Sünneti Canlı Tutma
Sünneti Canlı Tutma
Cenâb-ı Hak buyuruyor:
“Andolsun ki, Rasûlullah, sizin için, Allah’a ve ahiret gününe kavuşmayı umanlar ve Allah’ı çok zikredenler için güzel bir örnektir.” (Ahzâb, 21)
Rasûlullah Sallallahü Aleyhi Vesellem buyurdular:
“Benim sünnetimi kim canlı tutarsa, beni seviyor demektir. Beni kim severse, cennette benimle beraber olur" (Tirmizî, İlim 16)
Peygamber Efendimiz dinin yaşanma şekli demek olan sünnetin canlı tutulmasına büyük önem verirdi. Bunları çocuk, genç, yaşlı demeden bütün ashâbına öğretir, sünnetinin hiçbir zaman ihmâl edilmemesini isterdi.

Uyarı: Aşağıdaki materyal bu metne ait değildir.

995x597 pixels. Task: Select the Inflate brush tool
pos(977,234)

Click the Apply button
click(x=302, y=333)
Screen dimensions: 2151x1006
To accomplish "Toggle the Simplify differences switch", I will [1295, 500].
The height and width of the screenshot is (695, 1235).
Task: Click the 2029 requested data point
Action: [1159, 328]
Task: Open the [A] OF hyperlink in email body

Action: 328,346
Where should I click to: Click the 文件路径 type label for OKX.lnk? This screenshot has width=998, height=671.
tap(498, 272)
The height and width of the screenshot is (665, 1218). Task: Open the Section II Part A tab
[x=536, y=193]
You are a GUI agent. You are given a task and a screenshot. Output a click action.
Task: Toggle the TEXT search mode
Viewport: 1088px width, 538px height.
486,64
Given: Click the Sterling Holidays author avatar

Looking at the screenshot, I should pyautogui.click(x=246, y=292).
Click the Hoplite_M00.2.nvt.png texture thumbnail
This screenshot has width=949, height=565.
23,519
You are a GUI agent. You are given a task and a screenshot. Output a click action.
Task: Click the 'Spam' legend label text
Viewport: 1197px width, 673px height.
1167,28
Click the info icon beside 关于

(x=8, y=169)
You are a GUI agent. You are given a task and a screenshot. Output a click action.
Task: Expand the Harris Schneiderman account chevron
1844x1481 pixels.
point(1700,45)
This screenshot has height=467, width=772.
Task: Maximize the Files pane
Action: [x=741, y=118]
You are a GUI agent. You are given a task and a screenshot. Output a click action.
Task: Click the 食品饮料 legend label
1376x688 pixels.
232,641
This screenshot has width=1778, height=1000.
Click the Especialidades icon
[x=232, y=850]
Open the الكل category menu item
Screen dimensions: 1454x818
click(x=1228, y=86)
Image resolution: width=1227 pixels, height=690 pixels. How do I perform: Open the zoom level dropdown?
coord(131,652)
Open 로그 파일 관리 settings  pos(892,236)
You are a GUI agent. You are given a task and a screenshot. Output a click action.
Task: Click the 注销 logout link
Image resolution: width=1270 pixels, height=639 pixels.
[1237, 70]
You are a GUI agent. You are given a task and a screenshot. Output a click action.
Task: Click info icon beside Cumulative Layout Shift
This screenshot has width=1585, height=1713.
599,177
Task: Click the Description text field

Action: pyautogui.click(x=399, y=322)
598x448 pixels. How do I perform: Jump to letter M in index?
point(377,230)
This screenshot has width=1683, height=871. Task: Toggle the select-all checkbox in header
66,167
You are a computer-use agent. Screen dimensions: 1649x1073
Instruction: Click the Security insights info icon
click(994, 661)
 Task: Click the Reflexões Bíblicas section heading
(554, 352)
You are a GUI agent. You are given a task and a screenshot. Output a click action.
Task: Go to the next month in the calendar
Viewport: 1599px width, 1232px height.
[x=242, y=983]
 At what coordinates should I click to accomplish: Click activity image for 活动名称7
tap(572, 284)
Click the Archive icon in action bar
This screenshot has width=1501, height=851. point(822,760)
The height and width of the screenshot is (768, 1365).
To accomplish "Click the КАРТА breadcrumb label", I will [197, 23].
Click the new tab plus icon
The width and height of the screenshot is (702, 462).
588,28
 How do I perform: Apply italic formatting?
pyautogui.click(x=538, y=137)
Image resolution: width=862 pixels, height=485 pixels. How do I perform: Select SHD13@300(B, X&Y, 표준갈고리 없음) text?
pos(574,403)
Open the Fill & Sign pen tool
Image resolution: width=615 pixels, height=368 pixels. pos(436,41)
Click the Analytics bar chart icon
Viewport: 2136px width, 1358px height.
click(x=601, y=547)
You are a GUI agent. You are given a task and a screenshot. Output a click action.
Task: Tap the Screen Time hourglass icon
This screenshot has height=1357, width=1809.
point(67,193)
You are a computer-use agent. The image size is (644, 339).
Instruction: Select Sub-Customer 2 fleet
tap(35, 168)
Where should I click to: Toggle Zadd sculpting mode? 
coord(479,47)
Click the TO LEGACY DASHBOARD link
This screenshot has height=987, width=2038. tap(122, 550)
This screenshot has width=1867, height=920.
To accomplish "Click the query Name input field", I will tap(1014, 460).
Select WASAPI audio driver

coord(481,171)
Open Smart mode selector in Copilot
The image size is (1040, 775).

Bir gün Medineli sahâbî Bilâl İbni Hâris el-Müzenî'ye "Bilâl şunu öğren!" buyurdu. Resûl-i Ekrem'in âdeti böyleydi. Önemli bir şey öğreteceği zaman önce muhatabının dikkatini çeker, merakını uyandırırdı. Özel bir dikkat ve ilgiyle öğrenilen bilgilerin kolay unutulmayacağını çok iyi bilirdi. Bilâl merak etti "Neyi öğreneyim, yâ Resûlallah?" diye sordu. İkinci defa "Şunu öğren, Bilâl!" buyurdu. Aynı tembih üçüncü defa gelince Bilâl İbni Hâris bütün dikkatini Resûlullah'a verdi. Peygamber aleyhisselâm ona unutulan, ihmâl edilen bir sünneti, bir din esasını yeniden hayata sokmanın öneminden bahsetti. Kendisinin vefatından sonra uygulamadan kalkan bir sünneti kim yeniden hayata geçirir, insanların onu yapmasına vesile olursa, o sünneti uygulayan her bir şahsa verilecek sevabın bir katı da ona verilir buyurdu (Tirmizî, İlim 16; İbni Mâce, Mukaddime 15).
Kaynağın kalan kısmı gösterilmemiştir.